● Problem description
Repeat nothing but the lines below running from the one containing "The width and height of the screenshot is (1163, 571)." to the one containing "Task: Click the store logo dog image". Keep both end lines.
[[ Data extract, beginning ]]
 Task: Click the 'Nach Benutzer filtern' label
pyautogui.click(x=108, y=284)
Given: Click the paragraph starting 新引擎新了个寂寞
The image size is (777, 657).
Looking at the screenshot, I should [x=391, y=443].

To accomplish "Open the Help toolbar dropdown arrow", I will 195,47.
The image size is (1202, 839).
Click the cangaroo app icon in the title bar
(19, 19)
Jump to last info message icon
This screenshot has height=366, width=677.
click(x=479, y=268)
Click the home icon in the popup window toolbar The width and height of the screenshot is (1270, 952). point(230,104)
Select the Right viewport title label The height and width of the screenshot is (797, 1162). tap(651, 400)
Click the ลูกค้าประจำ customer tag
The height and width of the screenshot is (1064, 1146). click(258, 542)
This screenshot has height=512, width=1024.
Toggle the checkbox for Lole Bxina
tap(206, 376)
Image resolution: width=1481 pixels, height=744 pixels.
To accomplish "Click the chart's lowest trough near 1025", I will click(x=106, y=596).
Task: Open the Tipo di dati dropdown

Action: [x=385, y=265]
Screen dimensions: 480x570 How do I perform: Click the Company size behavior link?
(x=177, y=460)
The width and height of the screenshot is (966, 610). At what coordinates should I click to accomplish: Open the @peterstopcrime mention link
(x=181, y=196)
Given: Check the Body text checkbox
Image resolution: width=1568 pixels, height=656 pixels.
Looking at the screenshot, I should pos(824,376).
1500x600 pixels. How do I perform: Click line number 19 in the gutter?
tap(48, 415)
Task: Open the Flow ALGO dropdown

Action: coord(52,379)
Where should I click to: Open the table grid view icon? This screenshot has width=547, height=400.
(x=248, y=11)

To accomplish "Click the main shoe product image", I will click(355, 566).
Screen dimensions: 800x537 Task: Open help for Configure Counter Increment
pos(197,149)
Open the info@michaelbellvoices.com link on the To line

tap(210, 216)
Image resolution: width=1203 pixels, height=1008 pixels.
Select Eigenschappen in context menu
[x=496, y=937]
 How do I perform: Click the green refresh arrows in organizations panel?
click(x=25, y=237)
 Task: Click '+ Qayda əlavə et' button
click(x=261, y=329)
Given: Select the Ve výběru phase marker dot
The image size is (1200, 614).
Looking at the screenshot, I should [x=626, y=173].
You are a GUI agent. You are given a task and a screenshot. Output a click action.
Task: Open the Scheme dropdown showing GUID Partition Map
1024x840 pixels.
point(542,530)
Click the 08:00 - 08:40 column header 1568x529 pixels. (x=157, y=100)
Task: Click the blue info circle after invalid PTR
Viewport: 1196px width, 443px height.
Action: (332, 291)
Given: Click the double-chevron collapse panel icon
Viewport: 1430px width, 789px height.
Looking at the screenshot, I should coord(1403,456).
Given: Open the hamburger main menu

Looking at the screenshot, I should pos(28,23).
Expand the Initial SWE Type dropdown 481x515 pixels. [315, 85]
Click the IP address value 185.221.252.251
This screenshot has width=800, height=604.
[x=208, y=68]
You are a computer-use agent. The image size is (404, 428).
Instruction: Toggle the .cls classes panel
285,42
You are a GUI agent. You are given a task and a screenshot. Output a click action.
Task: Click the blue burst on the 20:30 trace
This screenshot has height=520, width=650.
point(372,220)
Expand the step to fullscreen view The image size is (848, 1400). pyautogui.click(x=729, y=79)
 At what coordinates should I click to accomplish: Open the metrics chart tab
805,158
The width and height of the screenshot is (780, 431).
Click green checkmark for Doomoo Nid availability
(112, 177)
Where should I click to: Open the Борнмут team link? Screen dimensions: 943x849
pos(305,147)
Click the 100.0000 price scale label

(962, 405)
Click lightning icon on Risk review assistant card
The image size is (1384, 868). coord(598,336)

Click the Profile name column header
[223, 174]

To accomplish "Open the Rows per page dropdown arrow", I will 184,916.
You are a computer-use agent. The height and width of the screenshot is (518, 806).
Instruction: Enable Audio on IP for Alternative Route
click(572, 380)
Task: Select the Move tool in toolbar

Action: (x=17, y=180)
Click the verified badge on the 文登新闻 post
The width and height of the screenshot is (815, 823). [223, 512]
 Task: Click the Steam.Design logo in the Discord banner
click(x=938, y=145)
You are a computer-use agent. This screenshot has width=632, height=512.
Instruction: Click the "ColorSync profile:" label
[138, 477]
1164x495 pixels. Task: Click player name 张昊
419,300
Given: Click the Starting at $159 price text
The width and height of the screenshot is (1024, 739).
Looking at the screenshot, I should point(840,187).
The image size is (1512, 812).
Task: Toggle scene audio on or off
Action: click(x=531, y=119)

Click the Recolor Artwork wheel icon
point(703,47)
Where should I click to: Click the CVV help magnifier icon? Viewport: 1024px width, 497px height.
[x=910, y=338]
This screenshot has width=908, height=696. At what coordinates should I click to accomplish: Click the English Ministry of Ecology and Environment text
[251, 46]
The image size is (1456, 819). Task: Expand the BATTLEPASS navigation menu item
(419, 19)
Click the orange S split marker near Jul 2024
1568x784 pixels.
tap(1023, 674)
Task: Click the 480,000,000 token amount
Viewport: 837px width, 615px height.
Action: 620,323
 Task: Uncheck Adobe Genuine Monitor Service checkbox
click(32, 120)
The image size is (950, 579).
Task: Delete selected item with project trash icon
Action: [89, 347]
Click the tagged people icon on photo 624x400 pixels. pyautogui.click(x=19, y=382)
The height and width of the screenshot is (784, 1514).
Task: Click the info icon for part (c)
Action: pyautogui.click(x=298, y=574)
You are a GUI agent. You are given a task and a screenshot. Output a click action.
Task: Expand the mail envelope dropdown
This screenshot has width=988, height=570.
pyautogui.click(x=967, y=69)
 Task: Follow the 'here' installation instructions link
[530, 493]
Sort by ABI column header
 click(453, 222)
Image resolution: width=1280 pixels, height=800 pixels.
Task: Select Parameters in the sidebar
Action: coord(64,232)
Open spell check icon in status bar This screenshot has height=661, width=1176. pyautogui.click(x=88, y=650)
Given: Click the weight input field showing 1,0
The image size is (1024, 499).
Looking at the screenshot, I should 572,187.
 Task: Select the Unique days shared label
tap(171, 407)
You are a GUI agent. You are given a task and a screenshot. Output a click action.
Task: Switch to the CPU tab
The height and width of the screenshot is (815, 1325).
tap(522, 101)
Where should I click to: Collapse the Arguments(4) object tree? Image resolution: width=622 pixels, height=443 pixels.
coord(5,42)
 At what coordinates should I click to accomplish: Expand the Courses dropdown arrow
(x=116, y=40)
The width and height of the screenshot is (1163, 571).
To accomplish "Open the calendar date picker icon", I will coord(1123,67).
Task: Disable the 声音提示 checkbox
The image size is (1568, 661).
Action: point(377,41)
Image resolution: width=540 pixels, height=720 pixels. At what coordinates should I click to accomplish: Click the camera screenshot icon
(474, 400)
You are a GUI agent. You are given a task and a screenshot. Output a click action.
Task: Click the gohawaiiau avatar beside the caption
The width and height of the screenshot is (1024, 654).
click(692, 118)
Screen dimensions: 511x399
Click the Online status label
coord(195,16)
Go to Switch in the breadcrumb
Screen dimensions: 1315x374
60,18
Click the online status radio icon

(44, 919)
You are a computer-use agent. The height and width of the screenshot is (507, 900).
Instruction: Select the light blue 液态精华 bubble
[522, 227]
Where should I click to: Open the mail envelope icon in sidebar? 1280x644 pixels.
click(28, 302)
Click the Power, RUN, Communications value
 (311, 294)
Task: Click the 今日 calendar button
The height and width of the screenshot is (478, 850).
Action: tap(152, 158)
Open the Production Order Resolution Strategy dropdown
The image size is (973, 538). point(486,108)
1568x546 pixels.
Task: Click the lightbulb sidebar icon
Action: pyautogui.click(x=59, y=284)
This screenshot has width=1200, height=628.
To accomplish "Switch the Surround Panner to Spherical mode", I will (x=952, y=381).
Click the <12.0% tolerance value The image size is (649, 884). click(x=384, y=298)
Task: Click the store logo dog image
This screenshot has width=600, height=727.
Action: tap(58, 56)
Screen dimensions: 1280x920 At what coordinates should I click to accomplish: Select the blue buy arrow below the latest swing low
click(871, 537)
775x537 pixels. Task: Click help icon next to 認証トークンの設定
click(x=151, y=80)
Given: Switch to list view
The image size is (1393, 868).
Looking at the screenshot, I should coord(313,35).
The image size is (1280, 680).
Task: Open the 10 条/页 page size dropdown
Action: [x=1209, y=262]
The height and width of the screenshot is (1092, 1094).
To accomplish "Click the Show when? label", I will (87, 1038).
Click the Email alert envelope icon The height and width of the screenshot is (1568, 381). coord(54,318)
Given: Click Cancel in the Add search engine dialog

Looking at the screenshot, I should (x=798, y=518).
[[ Data extract, end ]]
● Response below
The width and height of the screenshot is (1163, 571).
To accomplish "Open the calendar date picker icon", I will coord(1123,67).
Task: Disable the 声音提示 checkbox
The image size is (1568, 661).
Action: point(377,41)
Image resolution: width=540 pixels, height=720 pixels. At what coordinates should I click to accomplish: Click the camera screenshot icon
(474, 400)
You are a GUI agent. You are given a task and a screenshot. Output a click action.
Task: Click the gohawaiiau avatar beside the caption
The width and height of the screenshot is (1024, 654).
click(692, 118)
Screen dimensions: 511x399
Click the Online status label
coord(195,16)
Go to Switch in the breadcrumb
Screen dimensions: 1315x374
60,18
Click the online status radio icon

(44, 919)
You are a computer-use agent. The height and width of the screenshot is (507, 900).
Instruction: Select the light blue 液态精华 bubble
[522, 227]
Where should I click to: Open the mail envelope icon in sidebar? 1280x644 pixels.
click(28, 302)
Click the Power, RUN, Communications value
 (311, 294)
Task: Click the 今日 calendar button
The height and width of the screenshot is (478, 850).
Action: tap(152, 158)
Open the Production Order Resolution Strategy dropdown
The image size is (973, 538). point(486,108)
1568x546 pixels.
Task: Click the lightbulb sidebar icon
Action: pyautogui.click(x=59, y=284)
This screenshot has width=1200, height=628.
To accomplish "Switch the Surround Panner to Spherical mode", I will (x=952, y=381).
Click the <12.0% tolerance value The image size is (649, 884). click(x=384, y=298)
Task: Click the store logo dog image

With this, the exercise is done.